Конечно, первым делом надо было подумать о еде. Ульяна Федоровна помогла маме приготовить провизию в дорогу, а ее муж пошел в курятник, желая подарить нам куриное жаркое. По ошибке он убил мою серенькую курочку. Первый раз в жизни я в лицо увидела смерть: жалкая горсточка перьев и мысль, что я никогда больше не увижу ласковый и доверчивый взгляд моей «серенькой».

Видя мое горе, добрый человек не знал, что делать. Он готов был подарить мне всех своих кур; и его самого мне тоже было жалко.

Ульяна Федоровна, ее муж, их шестеро детей… что стало с ними после нашего отъезда? Они решили остаться. Позже мы узнали, что ни честная бедность, ни даже принадлежность к пролетариату не были достаточными основаниями, чтобы избежать расправы Бела Куна. Как хотели бы мы знать, что стало с этими хорошими людьми!

Последнее горестное воспоминание: молодой кавалерист успел нас известить, что он видел, как погиб папин брат Сергей Манштейн. Раненный, он упал с лошади и был сразу же зарублен. Ему не было еще и 25 лет.

В Черном море

Простояли мы два дня у пристани, ожидая, чтобы нас взяли на буксир. Все вокруг было в движении; никогда, вероятно, не видел севастопольский порт такого скопления судов и людей.

Перегруженные войсками транспорты, глубоко осев в воду, направлялись к внешнему рейду. Помосты у пристани дрожали под тяжелыми шагами грузившихся полков. Казаки расставались со своими лошадьми.

К вечеру 31 октября (13 ноября по новому стилю) небо над городом озарилось красным заревом пожара — горели склады американского Красного Креста, обосновавшегося в большом здании около вокзала. Долго еще отблески пожара освещали небо, и траурный звон колоколов севастопольских соборов сопровождал отбывающих.

В этом безудержном движении мы были приговорены к полной неподвижности: «Жаркий» со своими разобранными машинами и пассажиры, тесно расположившиеся в узком пространстве маленького миноносца, — около тридцати женщин и детей со своим скромным багажом. Устраивались, как могли, на палубе, в кают-компании, на койках кают и в кубрике.

━━━━━━━━━━━━━━━━

Задания
1 > Какие склады горели вечером 31 октября, согласно отрывку об отъезде из Севастополя?
2 > Перепишите без изменений часть отрывка об отъезде из Севастополя между словами «В Черном море» и «судов и людей.», включая их.
3 > Напишите продолжение отрывка об отъезде из Севастополя, начиная после последнего приведенного предложения.

━━━━━━━━━━━━━━━━

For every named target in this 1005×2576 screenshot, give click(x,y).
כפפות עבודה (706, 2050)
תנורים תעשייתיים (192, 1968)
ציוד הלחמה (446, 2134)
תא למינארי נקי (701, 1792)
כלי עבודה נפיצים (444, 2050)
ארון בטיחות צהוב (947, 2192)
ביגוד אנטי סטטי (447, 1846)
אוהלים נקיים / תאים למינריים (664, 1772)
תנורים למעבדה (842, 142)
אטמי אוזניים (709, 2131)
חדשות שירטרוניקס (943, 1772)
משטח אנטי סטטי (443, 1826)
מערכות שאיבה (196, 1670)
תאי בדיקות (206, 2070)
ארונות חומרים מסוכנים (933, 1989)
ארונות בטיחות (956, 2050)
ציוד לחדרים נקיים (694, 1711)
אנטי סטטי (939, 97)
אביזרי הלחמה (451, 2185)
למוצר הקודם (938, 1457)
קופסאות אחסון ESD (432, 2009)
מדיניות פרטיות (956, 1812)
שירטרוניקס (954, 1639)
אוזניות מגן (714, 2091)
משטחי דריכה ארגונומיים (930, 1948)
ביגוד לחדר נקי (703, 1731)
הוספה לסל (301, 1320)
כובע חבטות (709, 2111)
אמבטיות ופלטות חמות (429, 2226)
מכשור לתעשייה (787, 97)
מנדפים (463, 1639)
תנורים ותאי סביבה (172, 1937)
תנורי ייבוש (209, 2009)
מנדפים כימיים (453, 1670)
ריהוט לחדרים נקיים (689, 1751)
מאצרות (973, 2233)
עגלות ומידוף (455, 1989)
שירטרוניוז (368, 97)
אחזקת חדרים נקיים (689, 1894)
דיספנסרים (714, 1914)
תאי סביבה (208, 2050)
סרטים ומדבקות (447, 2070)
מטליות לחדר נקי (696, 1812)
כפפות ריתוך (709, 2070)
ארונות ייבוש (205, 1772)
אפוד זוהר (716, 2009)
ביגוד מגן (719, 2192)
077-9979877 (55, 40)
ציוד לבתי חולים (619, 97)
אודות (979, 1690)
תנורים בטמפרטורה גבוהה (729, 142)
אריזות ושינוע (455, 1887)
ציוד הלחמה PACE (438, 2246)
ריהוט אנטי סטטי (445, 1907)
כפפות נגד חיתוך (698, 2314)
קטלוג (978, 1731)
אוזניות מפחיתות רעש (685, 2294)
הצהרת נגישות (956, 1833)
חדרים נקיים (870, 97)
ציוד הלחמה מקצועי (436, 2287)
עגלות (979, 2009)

━━━━━━━━━━━━━━━━

Готовые решения
1 > Склады американского Красного Креста.

2 >
В Черном море

Простояли мы два дня у пристани, ожидая, чтобы нас взяли на буксир. Все вокруг было в движении; никогда, вероятно, не видел севастопольский порт такого скопления судов и людей.

3 >
В маленькой папиной каюте мы расположились на одеялах на полу, не боясь, что на нас наступят. Мы были «у себя», и, несмотря на голые, серой краской выкрашенные металлические переборки, несмотря на тесноту, я почувствовала себя в полной безопасности. На маленькой письменной доске перед иллюминатором стояла фотография Государя Николая Александровича в белой морской форме; над койкой — большая икона Спасителя. У этой иконы своя, уже длинная, богатая пережитым история.

Папа спас ее с тонувшей баржи при эвакуации из Одессы. Золотой венчик с нее содрал какой-то «воинствующий безбожник», который, не находя в ней больше ничего интересного, бросил ее в море.

* * *

Переход по Черному морю оказался исключительно тяжелым. Но, как это ни странно, мне кажется, что именно с тех пор зародилась во мне любовь к морю. Никогда не казался мне Божий мир таким беспредельным, как в те далекие дни на маленьком, переполненном народом «Жарком», когда, переступив высокий железный порог каюты, я поднималась по крутому трапу, чтобы взглянуть на кусочек голубого неба.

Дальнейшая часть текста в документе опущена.